Die Mädchen nahmen diese Erklärung mürrisch hin, hatten aber keine logische Antwort darauf. Da Mary Louise spürte, dass ihre Erklärung für das widerwärtige Edikt bei ihren Freundinnen nicht gut ankam, stand sie leise auf und schlenderte zum Tor, um nach Hause zu gehen.

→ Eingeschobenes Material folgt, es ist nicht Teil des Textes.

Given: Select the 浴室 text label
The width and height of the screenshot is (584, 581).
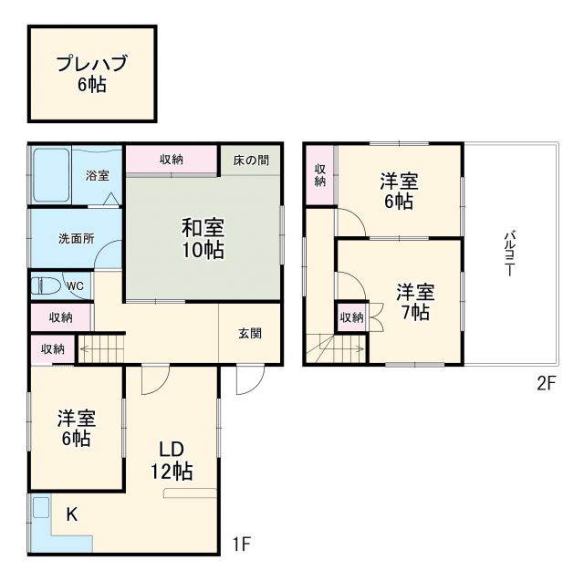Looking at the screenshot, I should [98, 174].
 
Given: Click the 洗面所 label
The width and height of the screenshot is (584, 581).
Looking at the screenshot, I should [76, 239].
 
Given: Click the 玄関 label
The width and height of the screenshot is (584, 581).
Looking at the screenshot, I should [251, 333].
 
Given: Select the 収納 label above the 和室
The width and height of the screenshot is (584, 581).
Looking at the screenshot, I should [172, 159].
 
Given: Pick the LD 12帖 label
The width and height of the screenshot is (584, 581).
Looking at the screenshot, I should [172, 461].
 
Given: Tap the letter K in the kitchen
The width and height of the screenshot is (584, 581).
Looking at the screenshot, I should [71, 514].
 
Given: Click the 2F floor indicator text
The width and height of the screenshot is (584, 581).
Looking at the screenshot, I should [546, 384].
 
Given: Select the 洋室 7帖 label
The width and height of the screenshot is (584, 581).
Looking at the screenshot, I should [414, 302].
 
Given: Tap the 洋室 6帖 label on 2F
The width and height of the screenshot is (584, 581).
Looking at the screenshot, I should [400, 192].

„Pah!“, spottete Mable Westervelt und sah der schlanken Gestalt nach. „Ich bin immer misstrauisch gegenüber diesen selbstgerechten Kreaturen. Merkt euch meine Worte, Mädels: Mary Louise wird eines Tages von ihrem Podest fallen. Sie ist kein bisschen besser als wir anderen, trotz ihres engelsgleichen Auftretens, und ich wäre nicht überrascht, wenn sie sich als regelrechte Heuchlerin herausstellen würde!“
Beverly ist eine alte Stadt und nicht besonders fortschrittlich. Sie liegt fast zwei Meilen von einem Bahnhof entfernt und hat für Fremde wenig Reiz. In Beverly gibt es jedoch mehrere schöne alte Wohnhäuser, die vor Generationen erbaut wurden und noch immer von weitläufigen Grundstücken umgeben sind, auf denen die Bäume und Sträucher mittlerweile größtenteils verwildert und ungepflegt sind.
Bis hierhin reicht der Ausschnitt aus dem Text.